1. Comment: The manuscript of Y. Jin et al. is a good review of the neuroprotective effect of the myokine irisin. The review is based on the hypothesis that irisin produced by physical exercise may help to influence AD progression. The effect of irisin on the Akt/ERK signaling pathway is shorly summarized. The potential role of irisin in neuroprotection and specially protection of hippocampus are reviewed in details. One of the main cellular dyshomeostasis source, the ER stress might be reduced by exercise, probably associated with irisin release. Irisin might play a role in modulation of age-related telomere length shortening, too. Although, the manuscript cites 97 references, only 1 of them is from the year 2018. Figure legends do not mention the meaning of some abbrevations (e.g. WAT, BAT in Fig. 1. STAT3 in Fig. 2.). The meaning of these abbrevations are given in the text, however, figure legends should be self-explanatory. Fig. 3 suggests that Ab formation occurs only in the plasma membrane, but modern literature data demonstrate the possibility of intracellular Ab production from APP in different subcellular organelles.

Response: We appreciate the reviewer for suggesting the crucial points. As the reviewer pointed out, only a few recent article was cited in our manuscript. Therefore, we have added several recent articles to suggest up-to-date information. Also, we have supplemented the meaning of abbreviations to make the legends self-explanatory.
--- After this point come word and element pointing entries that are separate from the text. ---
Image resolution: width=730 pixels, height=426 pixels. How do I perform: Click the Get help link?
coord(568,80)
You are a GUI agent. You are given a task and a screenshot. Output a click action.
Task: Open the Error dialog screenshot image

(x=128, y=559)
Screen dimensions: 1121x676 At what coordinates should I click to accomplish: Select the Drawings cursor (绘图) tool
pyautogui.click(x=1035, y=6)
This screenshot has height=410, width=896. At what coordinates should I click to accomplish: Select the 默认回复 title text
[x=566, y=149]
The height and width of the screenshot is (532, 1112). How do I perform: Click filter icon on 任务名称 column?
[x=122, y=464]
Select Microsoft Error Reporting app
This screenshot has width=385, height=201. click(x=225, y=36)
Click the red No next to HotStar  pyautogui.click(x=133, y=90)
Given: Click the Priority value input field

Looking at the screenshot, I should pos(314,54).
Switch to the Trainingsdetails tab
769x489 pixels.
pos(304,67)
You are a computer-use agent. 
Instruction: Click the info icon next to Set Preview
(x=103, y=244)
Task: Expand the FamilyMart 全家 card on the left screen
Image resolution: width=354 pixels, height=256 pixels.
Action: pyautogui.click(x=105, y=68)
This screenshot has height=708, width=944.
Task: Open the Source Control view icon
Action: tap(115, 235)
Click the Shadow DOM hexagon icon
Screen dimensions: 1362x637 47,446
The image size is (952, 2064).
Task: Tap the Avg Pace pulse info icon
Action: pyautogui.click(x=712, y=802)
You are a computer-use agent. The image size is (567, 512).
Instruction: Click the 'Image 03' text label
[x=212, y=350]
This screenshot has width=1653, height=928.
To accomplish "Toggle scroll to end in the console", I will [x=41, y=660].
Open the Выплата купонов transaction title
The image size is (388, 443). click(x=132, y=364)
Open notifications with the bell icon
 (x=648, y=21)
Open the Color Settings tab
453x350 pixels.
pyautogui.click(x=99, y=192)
Additionally, we have added the statement regarding intracellular Aβ to make the manuscript more informative.

Round 2

Reviewer 1 Report

In this revised manuscript, author made a clear distiniction of their review article from the recent published article which clarify the concern of this review and hence also improve the quality of manuscript. The boarder impact of article reflects the role of exercise-induced regulation of PGC-1a resulted in the suppression of Aβ formation. Several new citation incorporated and manuscript seems more interesting to the broader audience.  Therefore, this manuscript could be considered for publication.